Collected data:

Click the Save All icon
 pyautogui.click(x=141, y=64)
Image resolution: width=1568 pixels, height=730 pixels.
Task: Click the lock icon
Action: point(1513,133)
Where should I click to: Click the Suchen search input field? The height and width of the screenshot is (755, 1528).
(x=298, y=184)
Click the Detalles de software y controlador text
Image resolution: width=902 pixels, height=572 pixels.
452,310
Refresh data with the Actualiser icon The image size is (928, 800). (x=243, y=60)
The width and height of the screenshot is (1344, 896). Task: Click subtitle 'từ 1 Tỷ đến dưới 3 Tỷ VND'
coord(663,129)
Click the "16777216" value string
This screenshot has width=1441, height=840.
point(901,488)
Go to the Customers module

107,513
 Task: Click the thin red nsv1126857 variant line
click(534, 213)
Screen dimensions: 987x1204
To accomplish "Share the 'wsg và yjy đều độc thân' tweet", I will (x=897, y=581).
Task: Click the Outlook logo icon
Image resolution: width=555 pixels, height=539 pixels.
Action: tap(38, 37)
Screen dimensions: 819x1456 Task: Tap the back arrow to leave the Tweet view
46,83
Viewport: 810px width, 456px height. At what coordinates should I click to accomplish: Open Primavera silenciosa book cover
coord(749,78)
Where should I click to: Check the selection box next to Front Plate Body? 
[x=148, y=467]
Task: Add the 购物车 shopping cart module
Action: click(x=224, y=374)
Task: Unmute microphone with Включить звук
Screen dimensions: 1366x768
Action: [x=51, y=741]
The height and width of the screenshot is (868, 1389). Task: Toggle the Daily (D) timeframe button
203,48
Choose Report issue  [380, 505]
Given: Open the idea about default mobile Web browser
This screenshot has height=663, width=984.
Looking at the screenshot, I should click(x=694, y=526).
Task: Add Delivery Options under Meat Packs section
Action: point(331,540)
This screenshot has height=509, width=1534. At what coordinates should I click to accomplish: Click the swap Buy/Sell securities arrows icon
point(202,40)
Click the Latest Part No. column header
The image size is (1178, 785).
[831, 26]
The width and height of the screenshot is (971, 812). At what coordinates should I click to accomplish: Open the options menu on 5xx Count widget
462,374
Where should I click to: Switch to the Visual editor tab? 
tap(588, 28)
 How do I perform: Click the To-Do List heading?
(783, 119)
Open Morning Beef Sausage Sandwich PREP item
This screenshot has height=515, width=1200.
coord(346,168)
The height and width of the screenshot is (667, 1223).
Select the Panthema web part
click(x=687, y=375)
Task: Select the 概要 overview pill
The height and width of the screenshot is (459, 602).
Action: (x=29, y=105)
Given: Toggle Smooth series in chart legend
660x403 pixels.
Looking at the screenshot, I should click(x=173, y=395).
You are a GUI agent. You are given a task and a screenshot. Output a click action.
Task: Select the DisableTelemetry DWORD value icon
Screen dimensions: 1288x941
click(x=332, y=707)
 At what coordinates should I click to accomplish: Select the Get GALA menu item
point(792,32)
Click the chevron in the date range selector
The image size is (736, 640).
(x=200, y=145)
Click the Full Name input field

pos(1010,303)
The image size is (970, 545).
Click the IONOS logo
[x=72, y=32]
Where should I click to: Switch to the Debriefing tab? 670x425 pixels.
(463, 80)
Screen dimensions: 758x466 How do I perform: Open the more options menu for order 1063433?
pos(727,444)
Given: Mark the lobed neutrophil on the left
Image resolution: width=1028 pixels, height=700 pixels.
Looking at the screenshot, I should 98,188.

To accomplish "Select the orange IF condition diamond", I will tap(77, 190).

**Task details**
The entries above are to be copied word for word.

**Written solution**
Click the Save All icon
 pyautogui.click(x=141, y=64)
Image resolution: width=1568 pixels, height=730 pixels.
Task: Click the lock icon
Action: point(1513,133)
Where should I click to: Click the Suchen search input field? The height and width of the screenshot is (755, 1528).
(x=298, y=184)
Click the Detalles de software y controlador text
Image resolution: width=902 pixels, height=572 pixels.
452,310
Refresh data with the Actualiser icon The image size is (928, 800). (x=243, y=60)
The width and height of the screenshot is (1344, 896). Task: Click subtitle 'từ 1 Tỷ đến dưới 3 Tỷ VND'
coord(663,129)
Click the "16777216" value string
This screenshot has width=1441, height=840.
point(901,488)
Go to the Customers module

107,513
 Task: Click the thin red nsv1126857 variant line
click(534, 213)
Screen dimensions: 987x1204
To accomplish "Share the 'wsg và yjy đều độc thân' tweet", I will (x=897, y=581).
Task: Click the Outlook logo icon
Image resolution: width=555 pixels, height=539 pixels.
Action: tap(38, 37)
Screen dimensions: 819x1456 Task: Tap the back arrow to leave the Tweet view
46,83
Viewport: 810px width, 456px height. At what coordinates should I click to accomplish: Open Primavera silenciosa book cover
coord(749,78)
Where should I click to: Check the selection box next to Front Plate Body? 
[x=148, y=467]
Task: Add the 购物车 shopping cart module
Action: click(x=224, y=374)
Task: Unmute microphone with Включить звук
Screen dimensions: 1366x768
Action: [x=51, y=741]
The height and width of the screenshot is (868, 1389). Task: Toggle the Daily (D) timeframe button
203,48
Choose Report issue  [380, 505]
Given: Open the idea about default mobile Web browser
This screenshot has height=663, width=984.
Looking at the screenshot, I should click(x=694, y=526).
Task: Add Delivery Options under Meat Packs section
Action: point(331,540)
This screenshot has height=509, width=1534. At what coordinates should I click to accomplish: Click the swap Buy/Sell securities arrows icon
point(202,40)
Click the Latest Part No. column header
The image size is (1178, 785).
[831, 26]
The width and height of the screenshot is (971, 812). At what coordinates should I click to accomplish: Open the options menu on 5xx Count widget
462,374
Where should I click to: Switch to the Visual editor tab? 
tap(588, 28)
 How do I perform: Click the To-Do List heading?
(783, 119)
Open Morning Beef Sausage Sandwich PREP item
This screenshot has height=515, width=1200.
coord(346,168)
The height and width of the screenshot is (667, 1223).
Select the Panthema web part
click(x=687, y=375)
Task: Select the 概要 overview pill
The height and width of the screenshot is (459, 602).
Action: (x=29, y=105)
Given: Toggle Smooth series in chart legend
660x403 pixels.
Looking at the screenshot, I should click(x=173, y=395).
You are a GUI agent. You are given a task and a screenshot. Output a click action.
Task: Select the DisableTelemetry DWORD value icon
Screen dimensions: 1288x941
click(x=332, y=707)
 At what coordinates should I click to accomplish: Select the Get GALA menu item
point(792,32)
Click the chevron in the date range selector
The image size is (736, 640).
(x=200, y=145)
Click the Full Name input field

pos(1010,303)
The image size is (970, 545).
Click the IONOS logo
[x=72, y=32]
Where should I click to: Switch to the Debriefing tab? 670x425 pixels.
(463, 80)
Screen dimensions: 758x466 How do I perform: Open the more options menu for order 1063433?
pos(727,444)
Given: Mark the lobed neutrophil on the left
Image resolution: width=1028 pixels, height=700 pixels.
Looking at the screenshot, I should 98,188.

To accomplish "Select the orange IF condition diamond", I will tap(77, 190).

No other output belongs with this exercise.